- **What needs to be done**
Please return only the lines from the one showing "This screenshot has height=600, width=1176." to the end of the entries, keeping both ends and dropping every picture.
* * *
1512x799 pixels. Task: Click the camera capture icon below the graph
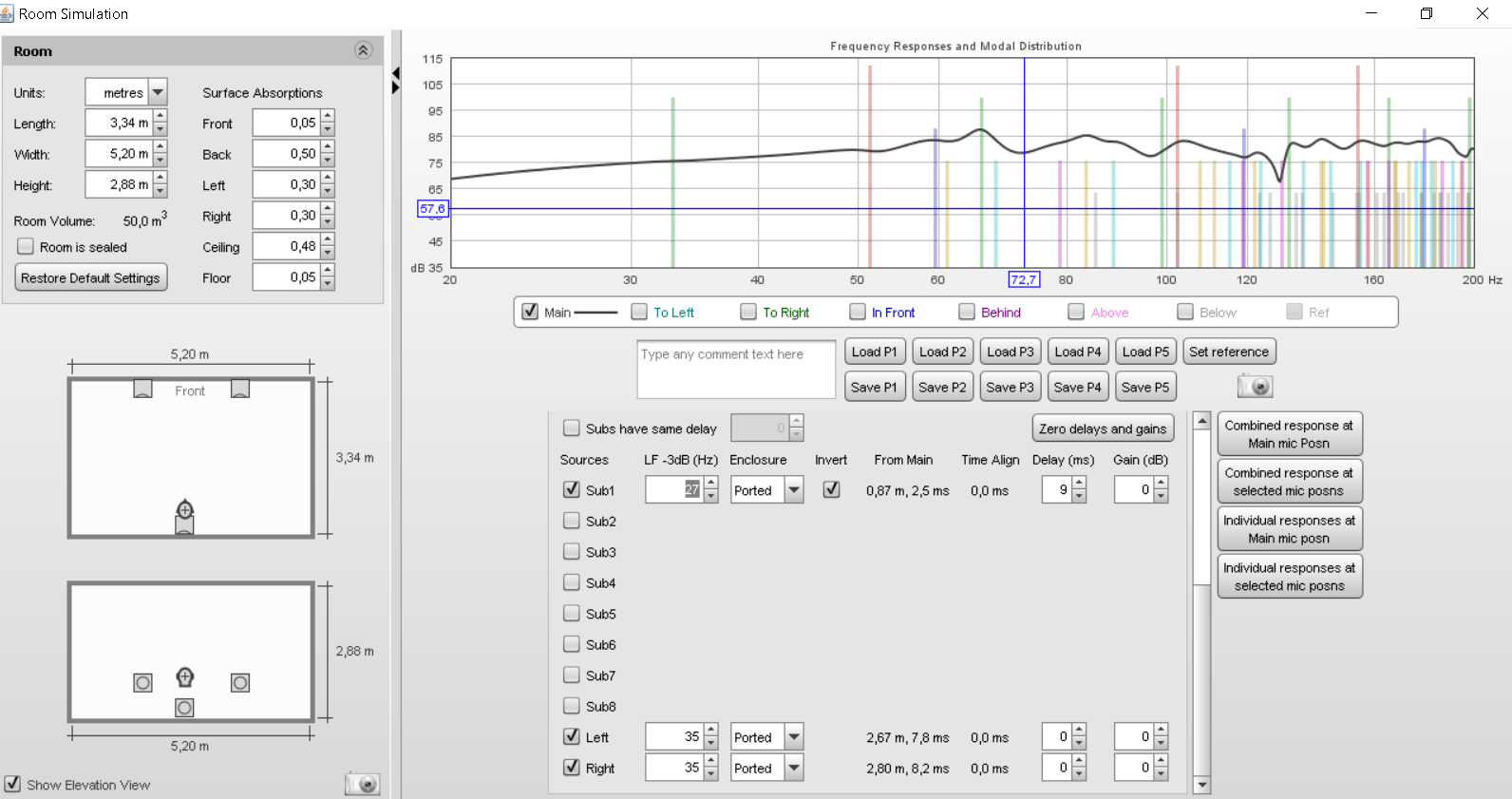[1255, 387]
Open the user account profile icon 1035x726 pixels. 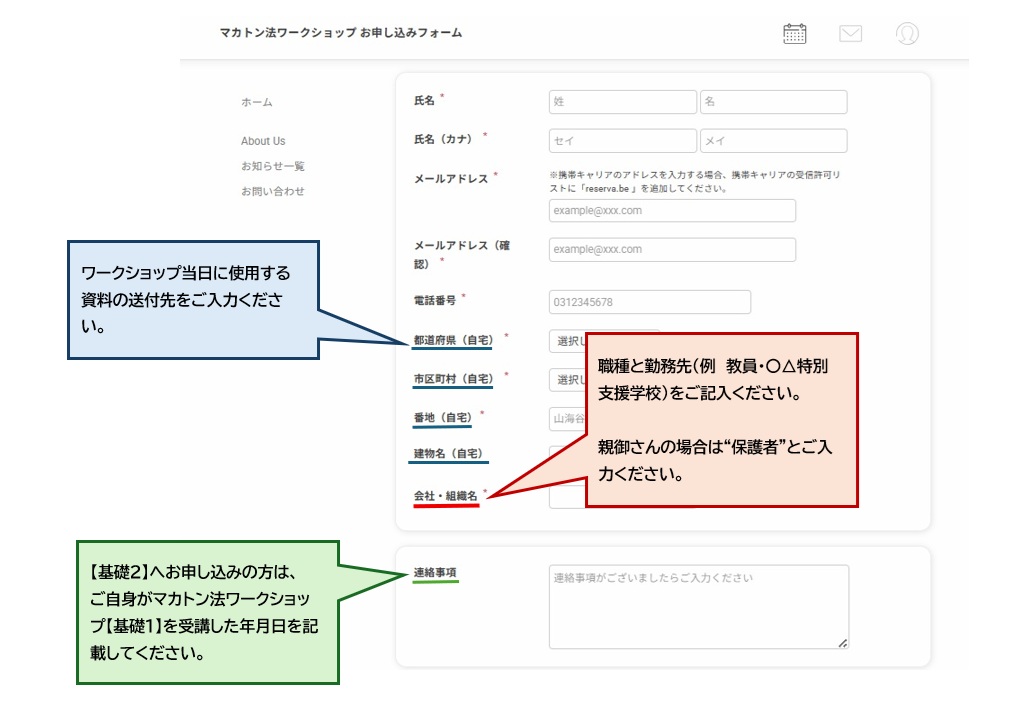(x=907, y=34)
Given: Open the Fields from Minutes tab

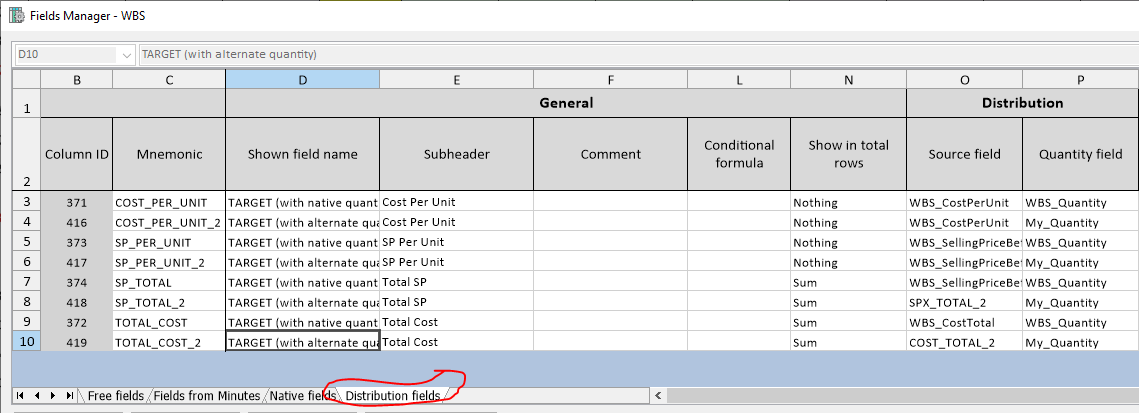Looking at the screenshot, I should [x=207, y=396].
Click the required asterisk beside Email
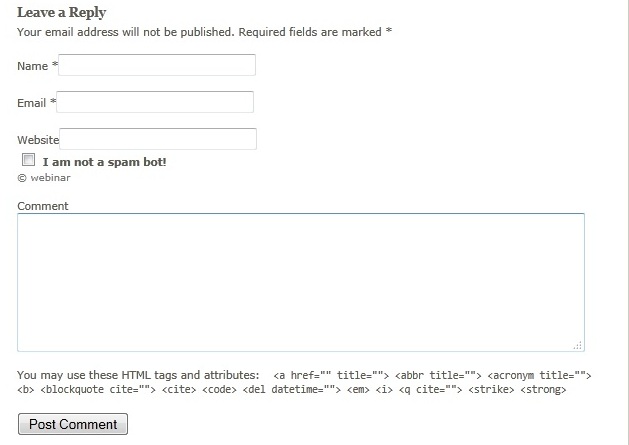Image resolution: width=629 pixels, height=445 pixels. click(53, 101)
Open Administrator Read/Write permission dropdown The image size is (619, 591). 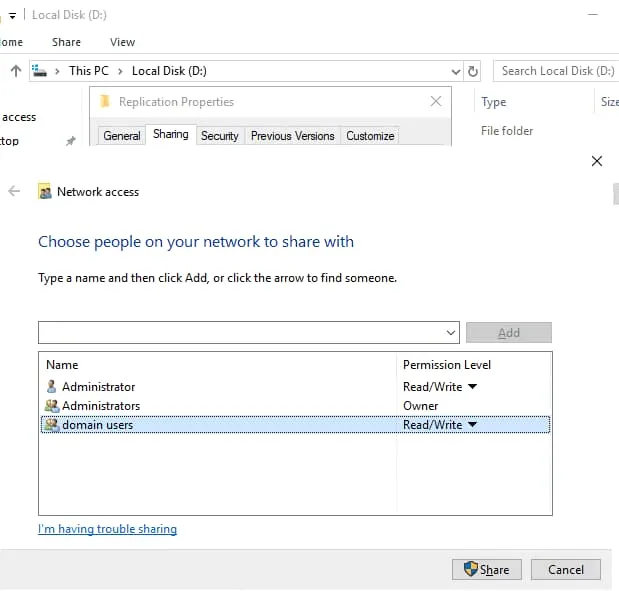pyautogui.click(x=472, y=387)
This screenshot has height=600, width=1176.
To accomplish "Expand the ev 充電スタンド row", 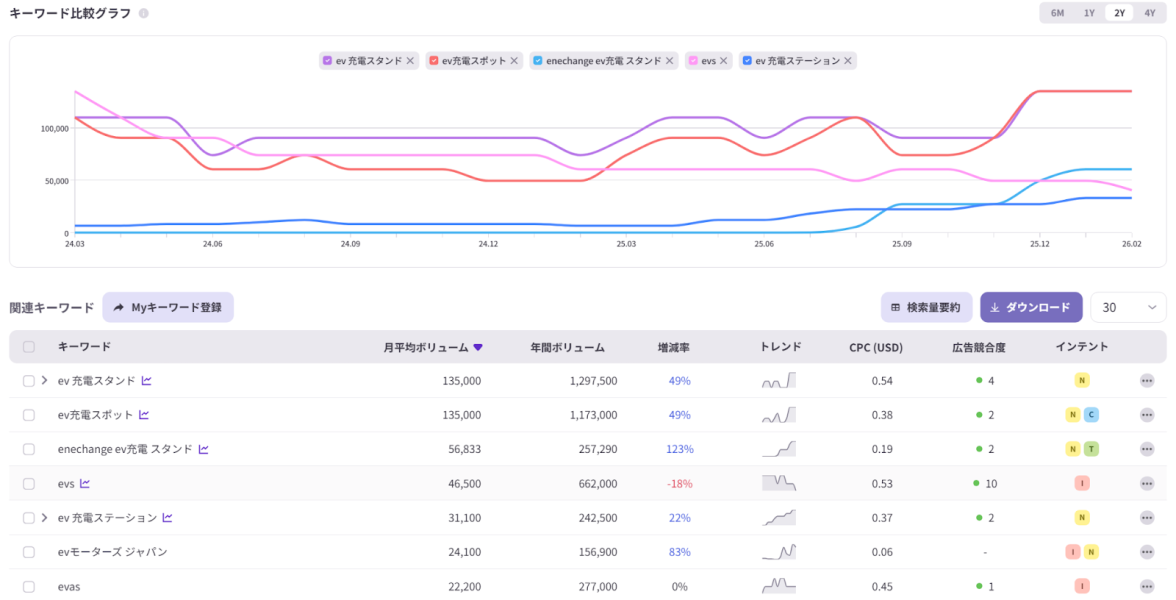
* * *
- **Solution to this exercise**
This screenshot has height=600, width=1176.
To accomplish "Expand the ev 充電スタンド row", 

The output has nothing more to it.